## [Selected passage]
>> start

Geekscape Picks the Best & Worst in Geek Culture 2009!

Geek culture began simply enough in a school, or playground somewhere, in which two young lads – or lasses – cavorted up to each other and struck up a conversation. It began something like this: “Who would win in a fight…?”

And so it was that our geek culture was formed. 

Here’s what we loved – and hated – in 2009!!!

——- WILLIAM BIBBIANI ——-

BEST GEEK MOMENT OF 2009

1. Academy Award Winner Roger Corman

Academy Award Winner Roger Corman

Sometimes it seemed like Hollywood was a little ashamed of Roger Corman. The man alternated between directing quality entertainment (The Pit and the Pendulum) to real stinkburgers (It Conquered the Earth, perhaps the first movie with a spoiler for a title), but used his financial success to give inexperienced directors their first big break (Martin Scorsese, James Cameron and Joe Dante, to name but a few) and import classier foreign films – like The Ingmar Bergman’s Cries & Whispers – to America for the first time. He earned this Lifetime Achievement Award years ago, but finally got it in 2009, giving geeks not just a reason to rejoice, but a reason to be proud.

2. Wrastling with Ted Raimi

Wrastling Ted Raimi

A personal choice, as due to a technical snafu very few have been able to enjoy it with me, but this last summer I interviewed one of my idols, Ted Raimi, and it was a blast. The man was funny, but didn’t sacrifice intelligent answers for the sake of a quick gag. We talked about his career, his work ethic, even his relationship with his father, and ended the interview by wrestling each other. Best. Interview. Ever.

3. Star Trek is cool again (Pretty simple: JJ Abrams made new fans, rather than appeasing old ones.)
4. Duke Nukum Forever cancelled (It was like having a long-distance girlfriend break up with you. Sure, your daily life isn’t changed, but hope for future satisfaction wanes. It’s time now to grow up.)
5. Dick Grayson takes over as Batman (About fucking time.)

>> end

## [Source excerpt]

>> start

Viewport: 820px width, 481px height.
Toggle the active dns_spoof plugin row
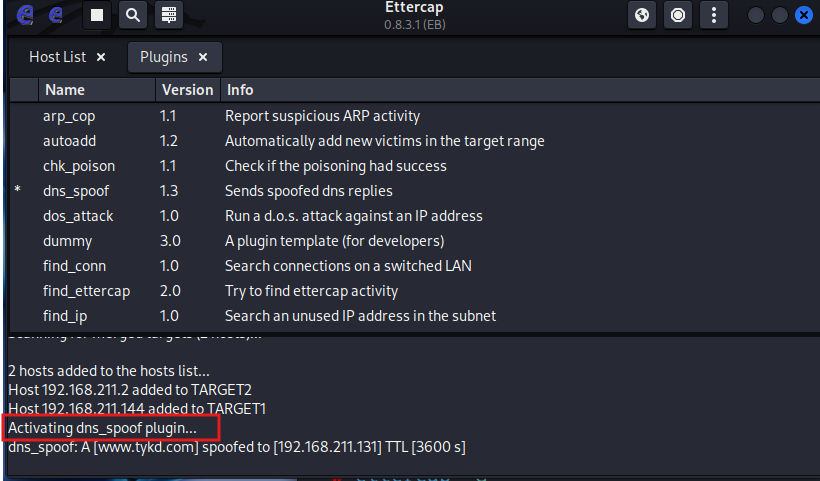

>> end

## [Directions for this task]
Extend the Geekscape list of the best and worst in geek culture for 2009, picking up after its fifth item. The lines above play no part in what follows.

## [Output for this exercise]
6. Battlestar Galactica actually explains Baltar’s visions and it doesn’t suck (Be fair. They said it to our faces all the way back in Season One.)
7. Heath Ledger wins a posthumous Academy Award for playing a supervillain (Nice, but bittersweet.)
8. Uwe Boll releases a movie that doesn’t suck (Seriously. Two whole freaking stars to Far Cry. I’m as surprised as you.)
9. District 9 and Paranormal Activity give Hollywood the finger
(And neither were in 3D! Hmm…)
10. Basement Jack finally released

Basement Jack

Another personal choice, ladies and gentleman, because I appeared in this – actually pretty darned good – film as a murder victim. Yup… Living the dream. Check it out, ‘Scapists!

WORST GEEK MOMENT OF 2009

1. As the World Turns Cancelled

Helen WagnerJulianne Moore

Helen Wagner (left) had been playing the same character for 53 years, even speaking the first lines of the series, “Good morning, dear.” Other alumni, like Julianne Moore (on the right, playing identical half-sisters/cousins) went on to more prominent places in Geek culture.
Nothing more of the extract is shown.